Re: Preserving established communications (was RE: about draft-nordmark-multi6-noid-00)



On 27 okt 2003, at 14:26, Erik Nordmark wrote:

I don't do operations thus I'd be interested in folks with operational
experience commenting on the common and likely failures that a site should
worry about.
What I've heard of are failures due to links being cut between sites and their
ISP, backbone links back-hoed (but don't understand what actual impact
they had on each ISPs network), and ISPs going bankrupt.

Don't forget power outages.


The result is always the same: one or more links go down. If these are attached to (real) routers on both ends, the failover happens pretty quickly as rerouting is triggered by the interface going down. If there there is layer 2 gook in the middle, it takes longer as BGP sessions must time out.
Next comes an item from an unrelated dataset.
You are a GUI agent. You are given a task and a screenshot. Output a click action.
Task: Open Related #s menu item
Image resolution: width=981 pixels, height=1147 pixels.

But even in these cases failover is usually fast enough so that when the user experiences a problem, the problem is already gone when they investigate or retry. (10 seconds - 1 minute.)

The real fun starts when a large network has routing problems.

My take is that we should make the multihoming solution improve the
availability of sites with multiple Internet attachments without requiring or
assuming e2e periodic pings to quickly detect failures.

Agree, but note that there are ways to optimize these so they're not as evil as they could be if done using some kind of proxy.


Some applications/upper layer protocols might want to use such mechanisms
in addition to the rehoming support in the multihoming solution for quicker
failures (For instance, SCTP already has such a mechanism; heartbeats.)
Thus I'm advocating not assuming that every ULP connection/session/assocatin
has hearbeats when solving rehoming since we know of neither the performance
implications of this on a large scale, nor the benefits that applications
in general will derive from it.

Layer 4 already needs to receive acknowledgements from the other end in order to be sure it can continue to send. It's not much of a stretch to have a layer 4 protocol send a message back to the mh layer saying "you may want to trigger rehoming" when there are no ACKs for a while.